In a fast-changing world, full of uncertainty and emerging risks, Actuarial Science is the crystal ball that gives companies a brief look into the future. This field is made up of skilled experts in measuring and managing the risk of future events, as well as predicting its potential financial impact. These experts, also known as actuaries, use their combined skills in mathematics, statistics, economics, data science, among others, to bring financial security to the business, identifying opportunities and better planning for the future.

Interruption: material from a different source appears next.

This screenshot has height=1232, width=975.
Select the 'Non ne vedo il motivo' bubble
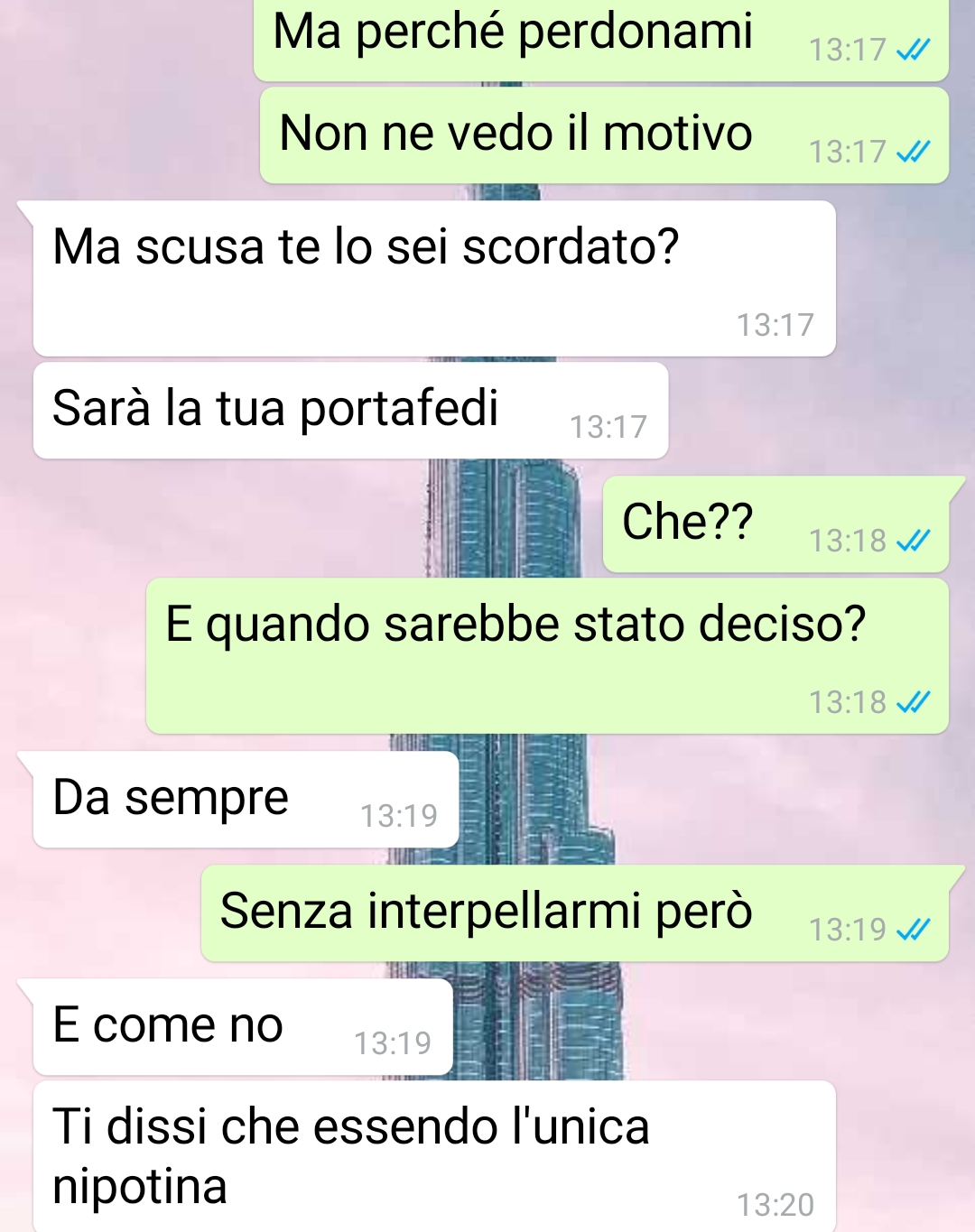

Formally recognized in the 17th century, Actuarial Science has played an increasing and important role in many industries, especially in the insurance industry. Insurance companies are able to make money and stay in business by betting on risk – the risk that your car won’t be destroyed in a crash, the risk that your house won’t burn down or the risk that you won’t die before the expected time. And they rely on actuaries to assess all those risks and estimate how much money should be reserved to pay for all the current and future claims, as well as to determine how much should be charged for an insurance policy in order to compensate potential losses, while still making a profit and being competitive.

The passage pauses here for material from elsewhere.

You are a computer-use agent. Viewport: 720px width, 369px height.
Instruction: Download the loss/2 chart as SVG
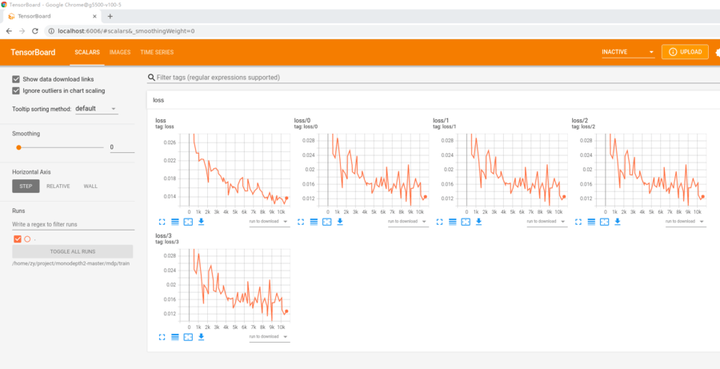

On top of uncertainty, insurers of the current era are facing more and complex challenges. With Digital Transformation, Artificial Intelligence, the rise of Big Data and Internet of Things, the creation and pricing of insurance products is now more complex and challenging than ever. Insurers need to adapt to the new era and find the optimal combination between profitability and competitivity, while satisfying the customer needs.

The job of the actuary is to look at these challenges as opportunities. The 21st-century actuaries are data-driven decision makers, able to embrace data science tools and use their actuarial knowledge and judgment to make accurate risk predictions and to efficiently design and price insurance policies. Being able to take value of all the available data has become an increasingly significant competitive advantage and actuaries play a key role in this matter. Taking advantage of the new technologies and data sources - like telematics -, help insurers better understand the costumer behavior and improve their pricing strategy by enabling the creation of more flexible and personalized products with premiums that best reflect the actual risk incurred.

Although actuaries are better known as the “insurance mathematicians”, the applications of actuarial science go beyond the insurance industry. Banking, investment management, pensions, climate change and even criminology are examples of other important applications of actuarial analysis.

More than calculating numbers, the actuary is a risk manager, a product manager, a financial planner, a data scientist, a business advisory. As Frank Redington once said, “the actuary who is only an actuary is not an actuary”.